C’è un aspetto che riguarda le persone con disabilità più da vicino, rispetto ad altre forme di abilismo esterno, e cioè “l’abilismo interiorizzato orizzontale”.
Un atteggiamento di superiorità di una persona disabile verso un’altra persona disabile. Una sorta di confronto nocivo che deriva sempre dalle idee abiliste dell’essere normale.
Esempio: due persone che hanno la stessa patologia, una di queste si sente migliore, perché non usa ausili per deambulare.
Esistono poi tante diverse forme di violenza abilista che possono subire in quanto disabili:
- La violenza verbale e fisica verso una persona disabile. In altre parole: il bullismo.
- La pietà. Considerare sempre e comunque una persona disabile come debole e svantaggiata non è bello, soprattutto se poi si usa questa persona come metro di paragone per sentirsi meglio.
- L’ “Inspirational porn” si perpetua quando si ha una visione pietistica e le persone con disabilità diventano fonte di ispirazione a prescindere, proprio per la loro disabilità.
- Abilismo nel linguaggio. Chi non ha mai sentito frasi come: “Sei proprio un ritardato” oppure “Sei proprio autistico/bipolare/disabile” o “I veri disabili sono loro” “Ti meriti la 104″ Sono tutte accezioni molto negative che screditano la persona disabile e la sua condizione e, in più, banalizzano molto di quello che è la realtà di una persona con disabilità.
- Le barriere architettoniche sono esse stesse una forma di abilismo, sia nel pubblico che nel privato, se esistono, è perché non si tiene conto delle esigenze di vita e di socialità delle persone con disabilità.
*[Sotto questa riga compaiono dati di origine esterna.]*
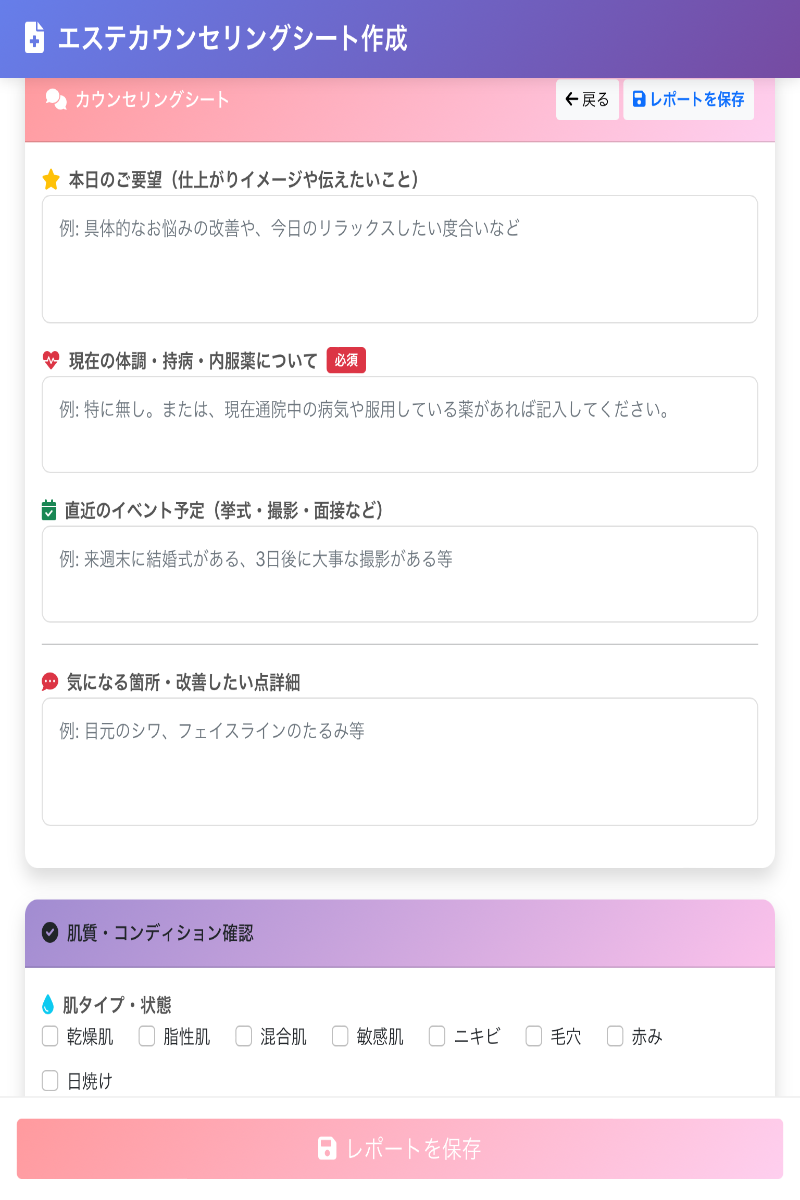The image size is (800, 1200).
Task: Click the document icon in the title bar
Action: point(32,38)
- Esiste anche l’abilismo sul lavoro. Nonostante ci sia la legge 68 che tutela le persone disabili nel trovare lavoro con il “collocamento mirato” e “le categorie protette”, tantissimi datori di lavoro pensano ad un dipendente con disabilità come ad un “peso” o un lavoratore comunque meno produttivo, anche se non è così. Infatti è molto difficile per una persona disabile trovare un impiego che tenga conto delle proprie capacità e non sia un “contentino”, addirittura certe aziende preferisco pagare una multa piuttosto che assumere la quota prevista di persone con disabilità.
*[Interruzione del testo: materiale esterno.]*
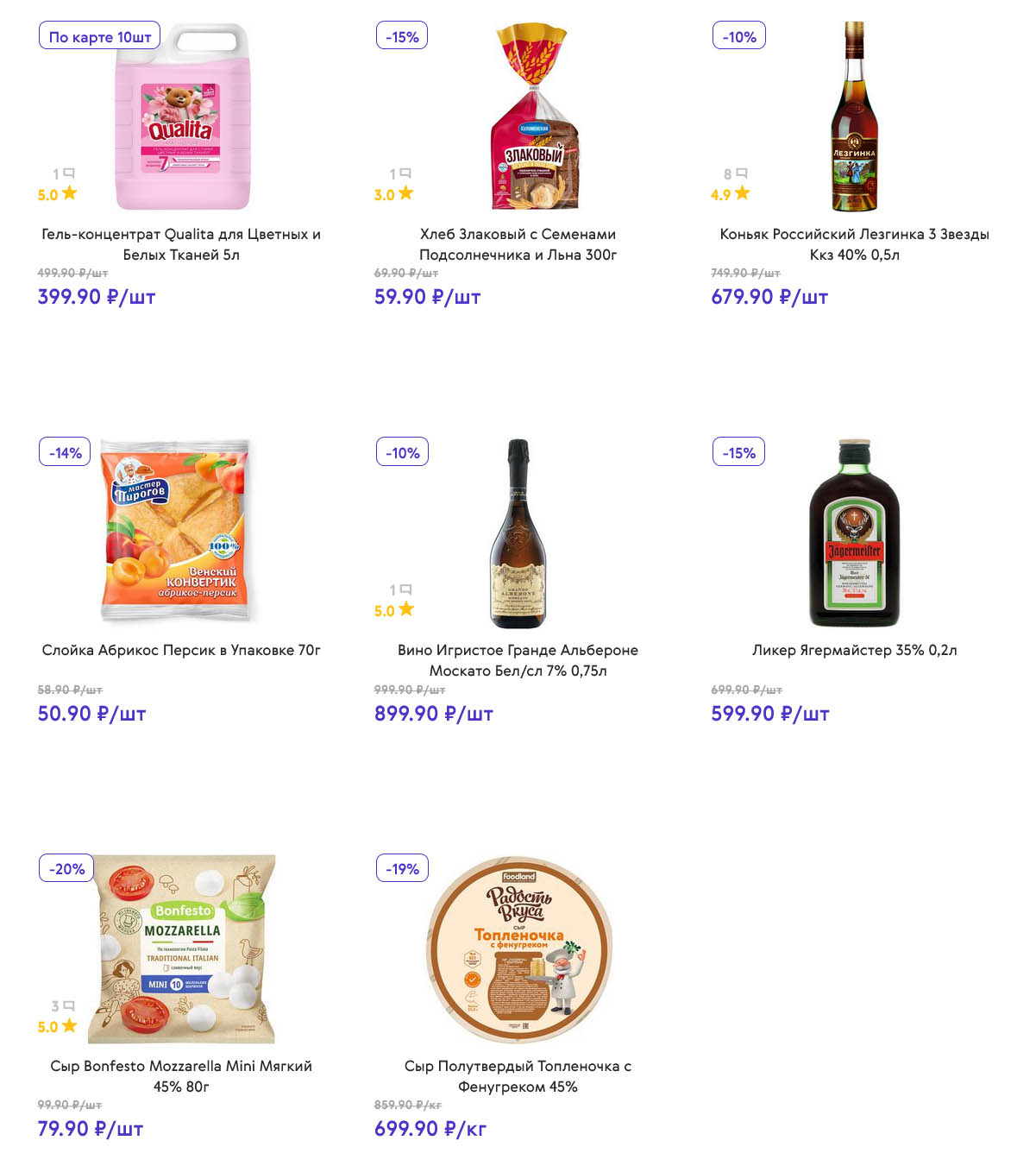1036x1153 pixels.
Task: Open the Jägermeister bottle image
Action: coord(854,532)
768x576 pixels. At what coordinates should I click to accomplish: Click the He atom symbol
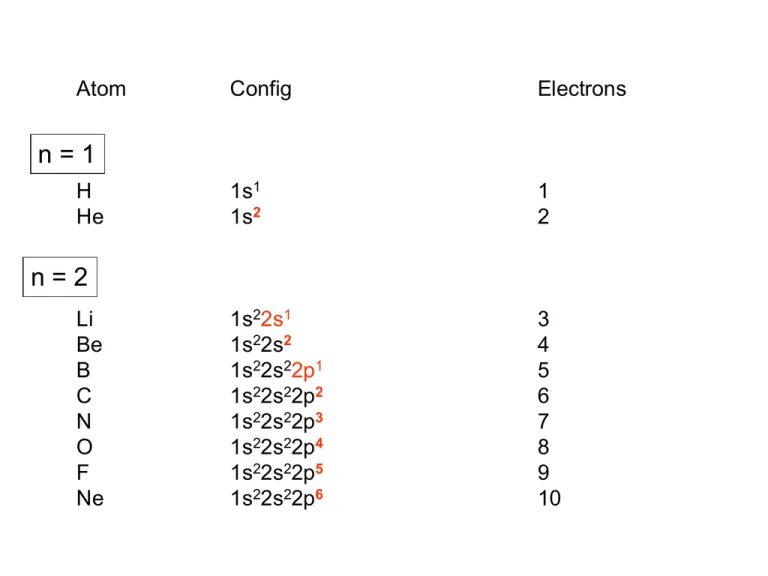90,216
- Abilismo affettivo/sessuale si ha quando si dice ad una persona disabile che è “fortunata/o” ad aver trovato compagno/a o aver messo su famiglia, come se una persona disabile non potesse essere mai scelta a livello affettivo, amoroso o semplicemente sessuale. Come se le persone normotipiche facessero un favore a stare con una persona disabile. E non potessero davvero innamorarsene o desiderarla.
Ricordiamoci che parlare di abilismo, o tentare di combatterlo, non è un atto marginale, ma in realtà è qualcosa che interessa un gran numero di persone.
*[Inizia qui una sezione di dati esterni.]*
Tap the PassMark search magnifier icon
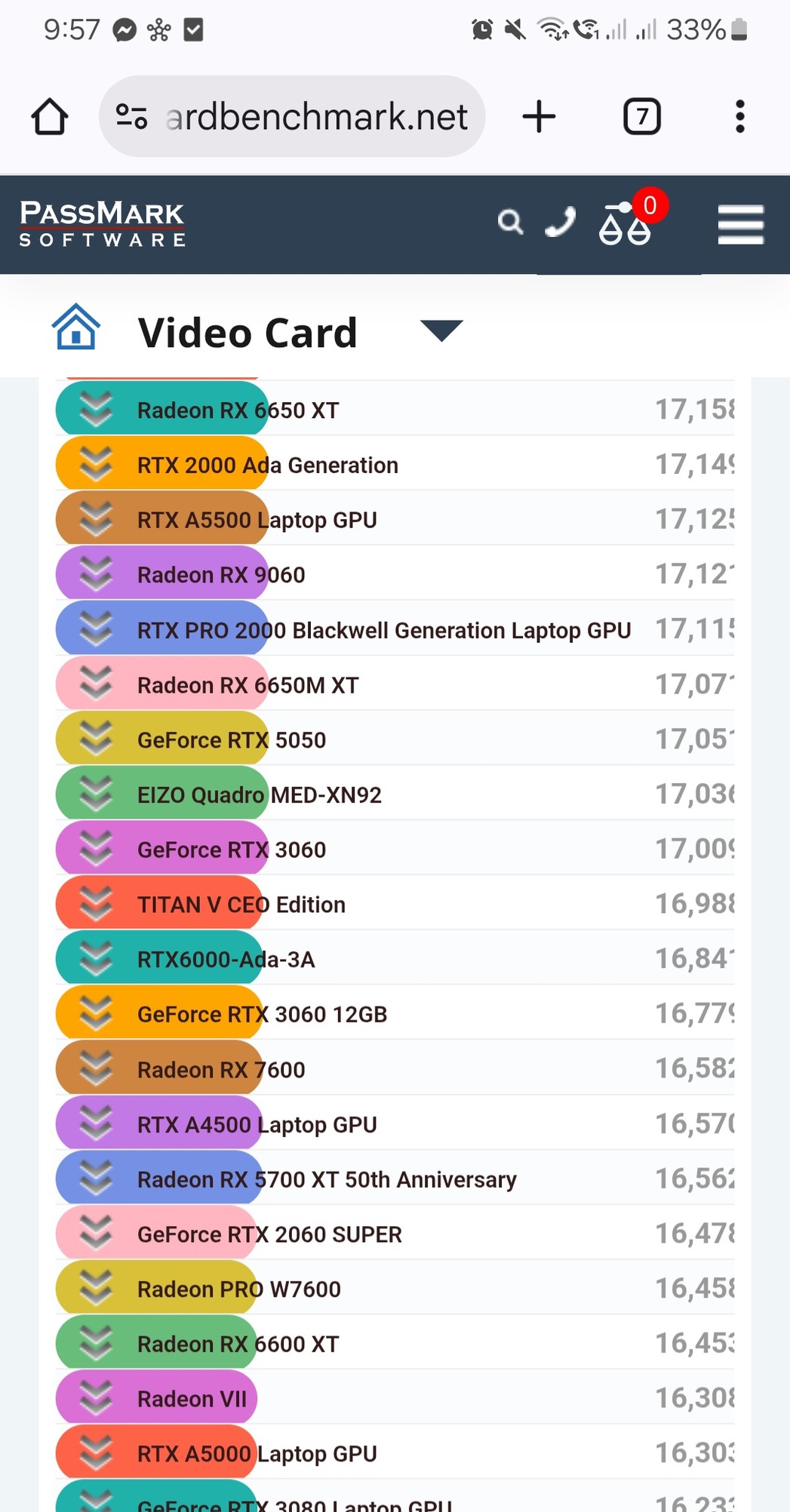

Si stima che il 15% della popolazione mondiale abbia un qualche tipo di disabilità, ecco perché è fondamentalmente parlarne e far conoscere alle persone, tutte le persone, quanto impatta un atteggiamento abilista sulla libertà e sull’autostima sull’autodeterminazione delle persone disabili.
Se volete saperne di più, potete seguire i profili di questi ragazzi e ragazze in gamba, che si battono da anni per il riconoscimento sociale e per i diritti delle persone disabili:
Witty Wheels (dal loro profilo e dal loro lavoro sempre preciso e puntuale deriva la gran parte dell’ispirazione per questo mio articolo)
Gli attivisti per i diritti dei disabili, citati qui, sono diversi tra loro negli intenti ed espressioni, così come lo sono le persone e le sensibilità di ognuno, ho però elencato quelli che seguo e che trovo più vicini al mio modo di pensare, come donna e come “disabilmentemamma”.